Lloyd Steadman Nelson (March 29, 1922 – August 28, 2013) was an American statistician. He is known for developing the Nelson rules, a statistical process control methodology to determine when a process is out of control.

==Early life==
Lloyd Steadman Nelson was born on March 29, 1922, in Norwich, Connecticut, to Marion (née Rogers) and Ronald R. Nelson. He graduated from the University of North Carolina at Chapel Hill with a Bachelor of Science in chemistry in 1943. He served in the United States Navy from 1944 to 1946. He then graduated with a PhD in inorganic chemistry from the University of Connecticut in 1950.

==Career==
Nelson taught for a few years. He was a consulting statistician with General Electric Lamp Division in Cleveland. He was then manager at the Applied Mathematics Laboratory at GE Appliances in Louisville, Kentucky. In 1980, he began working for Nashua Corporation as director of statistical methods. In 1992, he retired from Nashua Corporation.

Nelson was editor of the American Society for Quality (ASQ) publication Industrial Quality Control in the 1960s and helped direct the publication to split into two, a general interest magazine Quality Progress and a technical quarterly publication the Journal of Quality Technology. He was the first editor of the Journal of Quality Technology. He served on ASQ's awards board and the Shewhart and Deming Medal committees. He was a member of the Journal of Quality Technologys editorial review board. He wrote the "Technical Aids" feature of the Journal of Quality Technology for more than 20 years.

In the October 1984 issue of the Journal of Quality Technology, Nelson first published the Nelson rules, a statistical process control methodology to indicate when a process is out of control.

==Personal life==
Nelson married Frances "Fran" Betty Pallant, daughter of Margaret (née Roth) and Frank W. Pallant, in 1982. They had one son and two daughters, Peter R., Fay and Barbara. His wife died in 2007. He lived most of his life in Londonderry, New Hampshire.
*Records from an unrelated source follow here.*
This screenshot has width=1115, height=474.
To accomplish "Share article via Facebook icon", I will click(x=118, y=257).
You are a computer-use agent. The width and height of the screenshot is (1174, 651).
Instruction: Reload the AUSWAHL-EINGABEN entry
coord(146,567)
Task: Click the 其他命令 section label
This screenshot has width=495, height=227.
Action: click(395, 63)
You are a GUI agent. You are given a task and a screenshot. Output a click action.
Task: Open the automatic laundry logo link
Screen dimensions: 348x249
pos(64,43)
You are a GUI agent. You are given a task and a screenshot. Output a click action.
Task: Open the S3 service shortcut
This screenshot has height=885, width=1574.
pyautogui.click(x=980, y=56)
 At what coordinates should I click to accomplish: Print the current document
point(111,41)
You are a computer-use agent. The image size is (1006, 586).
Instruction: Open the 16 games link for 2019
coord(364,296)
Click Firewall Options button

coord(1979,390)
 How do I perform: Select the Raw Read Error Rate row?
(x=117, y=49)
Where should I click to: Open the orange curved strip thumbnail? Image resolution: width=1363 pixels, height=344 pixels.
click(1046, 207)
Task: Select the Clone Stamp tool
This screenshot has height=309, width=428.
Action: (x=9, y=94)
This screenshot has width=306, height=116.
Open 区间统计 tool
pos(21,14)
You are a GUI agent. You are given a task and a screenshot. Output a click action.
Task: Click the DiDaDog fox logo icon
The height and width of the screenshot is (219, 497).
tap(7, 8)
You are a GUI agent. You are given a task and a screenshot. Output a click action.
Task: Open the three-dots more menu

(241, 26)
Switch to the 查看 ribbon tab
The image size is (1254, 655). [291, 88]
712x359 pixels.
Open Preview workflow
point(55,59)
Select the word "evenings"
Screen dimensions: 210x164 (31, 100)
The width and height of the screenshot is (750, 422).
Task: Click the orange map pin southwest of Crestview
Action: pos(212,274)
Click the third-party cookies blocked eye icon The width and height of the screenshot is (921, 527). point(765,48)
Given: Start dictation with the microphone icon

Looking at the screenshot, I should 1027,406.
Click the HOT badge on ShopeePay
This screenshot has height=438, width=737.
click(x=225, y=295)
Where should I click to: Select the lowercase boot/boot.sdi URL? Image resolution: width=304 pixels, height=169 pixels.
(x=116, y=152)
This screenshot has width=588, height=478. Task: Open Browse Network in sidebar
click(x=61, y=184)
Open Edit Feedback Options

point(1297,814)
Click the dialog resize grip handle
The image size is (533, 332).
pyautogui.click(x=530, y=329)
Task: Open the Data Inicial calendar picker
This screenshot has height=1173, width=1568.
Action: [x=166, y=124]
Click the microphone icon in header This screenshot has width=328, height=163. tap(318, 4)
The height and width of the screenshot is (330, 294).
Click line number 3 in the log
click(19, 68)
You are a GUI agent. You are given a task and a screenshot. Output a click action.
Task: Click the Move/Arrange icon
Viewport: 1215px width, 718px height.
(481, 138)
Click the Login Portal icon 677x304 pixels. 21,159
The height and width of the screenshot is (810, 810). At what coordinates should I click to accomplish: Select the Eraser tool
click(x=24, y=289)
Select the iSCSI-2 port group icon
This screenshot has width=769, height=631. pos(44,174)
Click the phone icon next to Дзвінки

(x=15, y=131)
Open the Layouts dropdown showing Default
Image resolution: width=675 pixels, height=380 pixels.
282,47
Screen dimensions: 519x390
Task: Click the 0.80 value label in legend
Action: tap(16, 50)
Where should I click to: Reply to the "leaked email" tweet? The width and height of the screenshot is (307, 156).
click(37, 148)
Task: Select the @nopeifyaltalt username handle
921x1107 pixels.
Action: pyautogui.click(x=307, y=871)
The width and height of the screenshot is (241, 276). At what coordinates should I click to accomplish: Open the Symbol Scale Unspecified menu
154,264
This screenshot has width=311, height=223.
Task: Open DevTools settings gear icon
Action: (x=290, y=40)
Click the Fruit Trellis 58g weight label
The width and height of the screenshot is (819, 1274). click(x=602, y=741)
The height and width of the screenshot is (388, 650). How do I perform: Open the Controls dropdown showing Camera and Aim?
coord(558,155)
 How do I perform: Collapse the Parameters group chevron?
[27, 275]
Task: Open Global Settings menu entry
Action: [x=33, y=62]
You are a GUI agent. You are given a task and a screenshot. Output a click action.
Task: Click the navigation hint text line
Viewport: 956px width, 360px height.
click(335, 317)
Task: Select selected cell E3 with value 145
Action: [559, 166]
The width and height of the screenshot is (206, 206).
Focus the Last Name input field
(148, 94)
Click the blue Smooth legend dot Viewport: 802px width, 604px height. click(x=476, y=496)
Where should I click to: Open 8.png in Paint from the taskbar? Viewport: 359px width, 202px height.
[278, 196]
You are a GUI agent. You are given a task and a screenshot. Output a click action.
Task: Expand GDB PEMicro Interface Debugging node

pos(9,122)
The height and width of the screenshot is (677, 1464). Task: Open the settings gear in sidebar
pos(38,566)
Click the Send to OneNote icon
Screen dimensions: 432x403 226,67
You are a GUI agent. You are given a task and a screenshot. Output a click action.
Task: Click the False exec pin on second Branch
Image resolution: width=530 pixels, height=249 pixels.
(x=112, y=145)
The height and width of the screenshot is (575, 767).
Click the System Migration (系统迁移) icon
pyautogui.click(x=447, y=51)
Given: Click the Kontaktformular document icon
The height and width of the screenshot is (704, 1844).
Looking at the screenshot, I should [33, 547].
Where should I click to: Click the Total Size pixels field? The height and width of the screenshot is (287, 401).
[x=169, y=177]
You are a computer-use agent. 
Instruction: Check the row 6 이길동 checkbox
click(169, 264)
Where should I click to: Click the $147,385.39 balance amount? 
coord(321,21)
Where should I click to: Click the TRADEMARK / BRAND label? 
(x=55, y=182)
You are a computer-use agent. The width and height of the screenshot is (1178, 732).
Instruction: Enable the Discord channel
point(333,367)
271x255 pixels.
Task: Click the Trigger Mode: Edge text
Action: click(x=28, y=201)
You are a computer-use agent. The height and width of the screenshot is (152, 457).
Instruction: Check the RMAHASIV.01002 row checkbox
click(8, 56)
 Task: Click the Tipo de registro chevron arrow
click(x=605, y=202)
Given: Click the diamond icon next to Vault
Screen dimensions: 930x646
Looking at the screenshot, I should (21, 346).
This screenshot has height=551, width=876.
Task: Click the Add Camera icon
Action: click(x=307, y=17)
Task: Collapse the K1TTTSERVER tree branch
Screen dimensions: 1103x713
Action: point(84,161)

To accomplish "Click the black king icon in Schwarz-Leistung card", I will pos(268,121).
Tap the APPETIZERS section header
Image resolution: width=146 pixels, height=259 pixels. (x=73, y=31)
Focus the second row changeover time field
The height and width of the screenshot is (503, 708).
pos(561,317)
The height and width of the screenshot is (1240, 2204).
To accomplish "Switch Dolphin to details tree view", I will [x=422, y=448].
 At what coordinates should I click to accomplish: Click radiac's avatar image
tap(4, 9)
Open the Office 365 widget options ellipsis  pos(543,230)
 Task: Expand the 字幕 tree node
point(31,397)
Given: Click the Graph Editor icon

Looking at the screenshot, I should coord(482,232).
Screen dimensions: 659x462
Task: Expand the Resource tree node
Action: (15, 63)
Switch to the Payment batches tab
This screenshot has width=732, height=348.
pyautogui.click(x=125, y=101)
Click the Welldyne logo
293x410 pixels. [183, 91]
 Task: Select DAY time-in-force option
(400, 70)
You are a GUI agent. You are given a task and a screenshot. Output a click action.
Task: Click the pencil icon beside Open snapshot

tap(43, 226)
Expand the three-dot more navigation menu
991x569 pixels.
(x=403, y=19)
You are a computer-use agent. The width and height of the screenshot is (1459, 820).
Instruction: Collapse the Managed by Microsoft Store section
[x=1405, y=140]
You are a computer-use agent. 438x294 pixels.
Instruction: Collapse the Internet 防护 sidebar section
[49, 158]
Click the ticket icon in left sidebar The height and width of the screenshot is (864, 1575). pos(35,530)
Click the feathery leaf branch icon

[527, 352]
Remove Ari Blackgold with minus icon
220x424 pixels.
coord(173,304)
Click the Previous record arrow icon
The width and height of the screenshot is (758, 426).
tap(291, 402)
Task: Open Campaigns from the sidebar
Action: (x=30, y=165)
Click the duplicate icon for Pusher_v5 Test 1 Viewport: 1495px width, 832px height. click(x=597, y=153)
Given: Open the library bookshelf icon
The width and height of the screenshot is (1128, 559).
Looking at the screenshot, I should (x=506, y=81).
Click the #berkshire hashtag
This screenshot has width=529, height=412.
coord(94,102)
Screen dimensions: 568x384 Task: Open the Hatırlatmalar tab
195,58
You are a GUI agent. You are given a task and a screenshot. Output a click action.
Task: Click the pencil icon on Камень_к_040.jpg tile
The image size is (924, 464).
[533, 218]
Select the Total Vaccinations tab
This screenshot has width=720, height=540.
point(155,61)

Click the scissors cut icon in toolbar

Nelson died on August 28, 2013, in Clemson, South Carolina.

==Awards and legacy==
In 1964, Nelson was made a fellow of ASQ and was awarded the Shewhart Medal in 1978. In 2001, he received ASQ's Distinguished Service Medal. On February 8, 2003, he was made an honorary member of ASQ. Subsequently, to commemorate his many contributions, the Lloyd S. Nelson Award was established in his honor.

In W. Edwards Deming's Out of the Crisis, Deming highlights Nelson's observation that "the most important figures that one needs for management are unknown or unknowable, but successful management must nevertheless take them into account".